李子仰眉间微蹙,怕是景隆帝还接见了其他人,脚下略有踟蹰,不知该不该进。
蓝喜适时在旁催促,“李大人快去吧,皇爷与苏相都在等您呢。”
李子仰点点头,大步迈进了门,低头行礼,“臣大同总兵李子仰见过陛下。”
甫一收声,便立刻觉得这屋内有些不对,空气中仿佛涌动着一股甜腻潮湿的气息。
皇帝只低声说了句免礼便未再出声,李子仰疑惑地抬头,顿时瞳孔收缩,僵在原地。
只见那榻上一具白皙纤瘦的身体曲腿侧身伏在矮几上,面朝内,墨发搭在肩头,不盈一握的纤腰似是不耐般轻微扭动着,一侧圆润挺翘的白臀落入身后男人的掌中被掐至变形,那男人正是衣衫齐整的景隆帝,另一只手正陷入美人饱满股间动作着,隐约有咕叽咕叽的水声。
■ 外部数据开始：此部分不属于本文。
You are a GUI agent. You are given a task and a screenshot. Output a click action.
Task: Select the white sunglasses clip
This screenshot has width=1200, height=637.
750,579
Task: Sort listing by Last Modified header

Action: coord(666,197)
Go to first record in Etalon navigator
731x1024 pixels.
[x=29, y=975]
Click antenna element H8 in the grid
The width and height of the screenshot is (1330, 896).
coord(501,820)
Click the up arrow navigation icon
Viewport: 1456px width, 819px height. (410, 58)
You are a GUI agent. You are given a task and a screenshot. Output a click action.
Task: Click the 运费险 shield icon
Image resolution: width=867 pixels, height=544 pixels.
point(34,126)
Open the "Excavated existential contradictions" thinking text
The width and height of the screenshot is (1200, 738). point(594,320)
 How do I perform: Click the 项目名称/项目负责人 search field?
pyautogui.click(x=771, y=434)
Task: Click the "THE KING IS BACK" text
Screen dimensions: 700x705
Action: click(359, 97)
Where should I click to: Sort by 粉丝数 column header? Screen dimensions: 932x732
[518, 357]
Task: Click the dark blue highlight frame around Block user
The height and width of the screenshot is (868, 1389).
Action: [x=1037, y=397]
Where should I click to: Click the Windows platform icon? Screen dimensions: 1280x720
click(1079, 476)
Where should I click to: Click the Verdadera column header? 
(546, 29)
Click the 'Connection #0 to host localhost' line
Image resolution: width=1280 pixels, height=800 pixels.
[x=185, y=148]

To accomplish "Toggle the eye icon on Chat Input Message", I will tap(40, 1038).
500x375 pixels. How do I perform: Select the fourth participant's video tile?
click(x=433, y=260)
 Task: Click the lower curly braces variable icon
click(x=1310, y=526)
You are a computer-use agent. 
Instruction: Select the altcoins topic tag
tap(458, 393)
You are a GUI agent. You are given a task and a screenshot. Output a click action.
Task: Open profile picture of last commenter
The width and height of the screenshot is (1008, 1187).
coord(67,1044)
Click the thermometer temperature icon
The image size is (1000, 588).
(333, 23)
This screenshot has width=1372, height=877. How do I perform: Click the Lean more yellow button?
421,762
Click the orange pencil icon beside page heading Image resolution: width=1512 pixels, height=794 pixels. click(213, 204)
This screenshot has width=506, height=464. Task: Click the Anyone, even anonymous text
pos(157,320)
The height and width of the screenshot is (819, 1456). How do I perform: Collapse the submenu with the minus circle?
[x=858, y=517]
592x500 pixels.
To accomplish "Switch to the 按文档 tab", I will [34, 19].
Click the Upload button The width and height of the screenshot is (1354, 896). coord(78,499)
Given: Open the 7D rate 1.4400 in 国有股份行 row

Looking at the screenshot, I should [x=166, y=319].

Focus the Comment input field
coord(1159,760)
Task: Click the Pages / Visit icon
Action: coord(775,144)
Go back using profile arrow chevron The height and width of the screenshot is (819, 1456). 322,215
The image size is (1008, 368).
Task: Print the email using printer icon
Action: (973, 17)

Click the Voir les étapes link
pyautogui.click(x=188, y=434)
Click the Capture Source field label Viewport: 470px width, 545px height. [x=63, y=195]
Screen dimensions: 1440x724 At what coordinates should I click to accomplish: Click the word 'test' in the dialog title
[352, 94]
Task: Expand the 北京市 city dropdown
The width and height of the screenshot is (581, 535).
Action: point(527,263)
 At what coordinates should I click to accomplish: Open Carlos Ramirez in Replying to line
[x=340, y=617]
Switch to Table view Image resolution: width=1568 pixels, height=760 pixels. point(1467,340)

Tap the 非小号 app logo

随即,美人的喘息轻吟也一并钻入李子仰耳中,“皇爷……插深一点……”
李子仰一时大为震撼,皇帝不是召见他吗?怎的,怎的还在这南书房临幸妃子?
可再定睛一看,那美人胯下隐约有一根淡粉色性器半勃着,分明是个男子!
他猛然想起方才蓝喜说皇爷与苏相在内等他,那这……这美人,是苏首辅?!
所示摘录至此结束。